-- Opening Marker --

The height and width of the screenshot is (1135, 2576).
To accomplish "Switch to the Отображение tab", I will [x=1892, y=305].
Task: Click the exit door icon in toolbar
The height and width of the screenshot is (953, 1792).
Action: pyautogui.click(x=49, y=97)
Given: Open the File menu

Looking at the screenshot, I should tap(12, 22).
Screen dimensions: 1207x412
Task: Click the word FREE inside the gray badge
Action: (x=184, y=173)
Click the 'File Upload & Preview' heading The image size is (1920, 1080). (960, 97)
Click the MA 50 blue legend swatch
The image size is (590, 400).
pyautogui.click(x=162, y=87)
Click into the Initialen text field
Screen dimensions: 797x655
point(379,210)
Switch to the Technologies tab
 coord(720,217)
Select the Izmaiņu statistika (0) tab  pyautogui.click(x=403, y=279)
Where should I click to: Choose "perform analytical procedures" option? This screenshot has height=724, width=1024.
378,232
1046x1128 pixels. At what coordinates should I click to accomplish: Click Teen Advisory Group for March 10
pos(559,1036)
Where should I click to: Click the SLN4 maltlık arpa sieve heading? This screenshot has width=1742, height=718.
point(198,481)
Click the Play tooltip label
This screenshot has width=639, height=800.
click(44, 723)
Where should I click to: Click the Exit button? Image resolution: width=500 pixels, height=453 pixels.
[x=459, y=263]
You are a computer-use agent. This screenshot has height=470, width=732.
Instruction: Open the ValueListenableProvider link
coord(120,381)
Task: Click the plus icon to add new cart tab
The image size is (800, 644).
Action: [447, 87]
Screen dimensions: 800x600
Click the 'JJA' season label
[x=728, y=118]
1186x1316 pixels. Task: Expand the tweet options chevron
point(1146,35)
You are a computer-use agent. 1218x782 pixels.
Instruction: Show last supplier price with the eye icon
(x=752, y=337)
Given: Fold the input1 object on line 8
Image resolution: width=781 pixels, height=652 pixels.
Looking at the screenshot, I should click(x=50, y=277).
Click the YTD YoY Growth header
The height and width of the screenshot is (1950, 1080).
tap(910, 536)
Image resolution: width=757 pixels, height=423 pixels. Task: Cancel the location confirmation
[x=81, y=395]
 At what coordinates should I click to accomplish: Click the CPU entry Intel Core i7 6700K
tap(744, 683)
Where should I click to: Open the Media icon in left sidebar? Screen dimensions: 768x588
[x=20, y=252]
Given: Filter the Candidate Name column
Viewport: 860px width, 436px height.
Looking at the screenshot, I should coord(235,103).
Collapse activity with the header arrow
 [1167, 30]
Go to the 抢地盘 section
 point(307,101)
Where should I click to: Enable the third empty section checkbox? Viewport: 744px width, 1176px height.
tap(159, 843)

-- Closing Marker --

*Activity*. What lines of the material above hold the string "computer"? Please copy them.

*Result of this exercise*.
You are a computer-use agent. This screenshot has height=470, width=732.
You are a computer-use agent. 1218x782 pixels.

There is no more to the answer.